*THE INPUT*:
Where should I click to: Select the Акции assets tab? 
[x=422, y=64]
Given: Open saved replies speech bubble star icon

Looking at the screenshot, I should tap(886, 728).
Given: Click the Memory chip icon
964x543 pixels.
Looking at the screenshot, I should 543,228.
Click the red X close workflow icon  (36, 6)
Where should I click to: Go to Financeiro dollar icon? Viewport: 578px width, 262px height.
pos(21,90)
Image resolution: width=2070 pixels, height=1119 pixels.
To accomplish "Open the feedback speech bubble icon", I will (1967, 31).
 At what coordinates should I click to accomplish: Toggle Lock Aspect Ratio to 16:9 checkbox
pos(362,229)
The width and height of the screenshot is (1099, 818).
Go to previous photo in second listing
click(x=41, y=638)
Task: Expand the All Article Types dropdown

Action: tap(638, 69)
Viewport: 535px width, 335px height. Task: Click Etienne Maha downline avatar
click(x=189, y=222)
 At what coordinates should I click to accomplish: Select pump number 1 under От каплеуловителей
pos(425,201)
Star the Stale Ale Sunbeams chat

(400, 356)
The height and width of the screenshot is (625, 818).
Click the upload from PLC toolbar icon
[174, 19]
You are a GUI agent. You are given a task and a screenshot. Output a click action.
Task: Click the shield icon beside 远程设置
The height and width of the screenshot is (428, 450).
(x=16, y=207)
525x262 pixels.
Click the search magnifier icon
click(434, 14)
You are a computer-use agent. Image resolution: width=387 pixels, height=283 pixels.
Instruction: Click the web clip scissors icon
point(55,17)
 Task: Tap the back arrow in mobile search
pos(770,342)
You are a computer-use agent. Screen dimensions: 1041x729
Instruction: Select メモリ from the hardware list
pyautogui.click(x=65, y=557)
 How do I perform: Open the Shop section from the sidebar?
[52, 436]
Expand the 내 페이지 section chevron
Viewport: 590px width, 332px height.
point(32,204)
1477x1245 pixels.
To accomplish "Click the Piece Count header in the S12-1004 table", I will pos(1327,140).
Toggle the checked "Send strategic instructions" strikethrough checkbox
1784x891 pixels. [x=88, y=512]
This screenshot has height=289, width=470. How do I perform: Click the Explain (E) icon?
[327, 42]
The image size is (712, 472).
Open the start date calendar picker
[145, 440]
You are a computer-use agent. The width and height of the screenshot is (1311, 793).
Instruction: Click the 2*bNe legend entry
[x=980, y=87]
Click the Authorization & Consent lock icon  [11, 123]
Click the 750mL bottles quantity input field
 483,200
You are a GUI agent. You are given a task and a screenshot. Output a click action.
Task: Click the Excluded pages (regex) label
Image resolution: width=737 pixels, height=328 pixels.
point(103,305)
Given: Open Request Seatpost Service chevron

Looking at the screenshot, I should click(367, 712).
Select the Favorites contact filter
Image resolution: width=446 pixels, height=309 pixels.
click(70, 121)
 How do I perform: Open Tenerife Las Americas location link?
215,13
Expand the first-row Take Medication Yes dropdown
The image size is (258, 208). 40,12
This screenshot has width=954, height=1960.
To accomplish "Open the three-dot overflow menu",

*PROMPT*:
Reproduce the data word for word, from the line containing "Image resolution: width=2070" through the line containing "(x=16, y=207)", inclusive.

*RESULT*:
Image resolution: width=2070 pixels, height=1119 pixels.
To accomplish "Open the feedback speech bubble icon", I will (1967, 31).
 At what coordinates should I click to accomplish: Toggle Lock Aspect Ratio to 16:9 checkbox
pos(362,229)
The width and height of the screenshot is (1099, 818).
Go to previous photo in second listing
click(x=41, y=638)
Task: Expand the All Article Types dropdown

Action: tap(638, 69)
Viewport: 535px width, 335px height. Task: Click Etienne Maha downline avatar
click(x=189, y=222)
 At what coordinates should I click to accomplish: Select pump number 1 under От каплеуловителей
pos(425,201)
Star the Stale Ale Sunbeams chat

(400, 356)
The height and width of the screenshot is (625, 818).
Click the upload from PLC toolbar icon
[174, 19]
You are a GUI agent. You are given a task and a screenshot. Output a click action.
Task: Click the shield icon beside 远程设置
The height and width of the screenshot is (428, 450).
(x=16, y=207)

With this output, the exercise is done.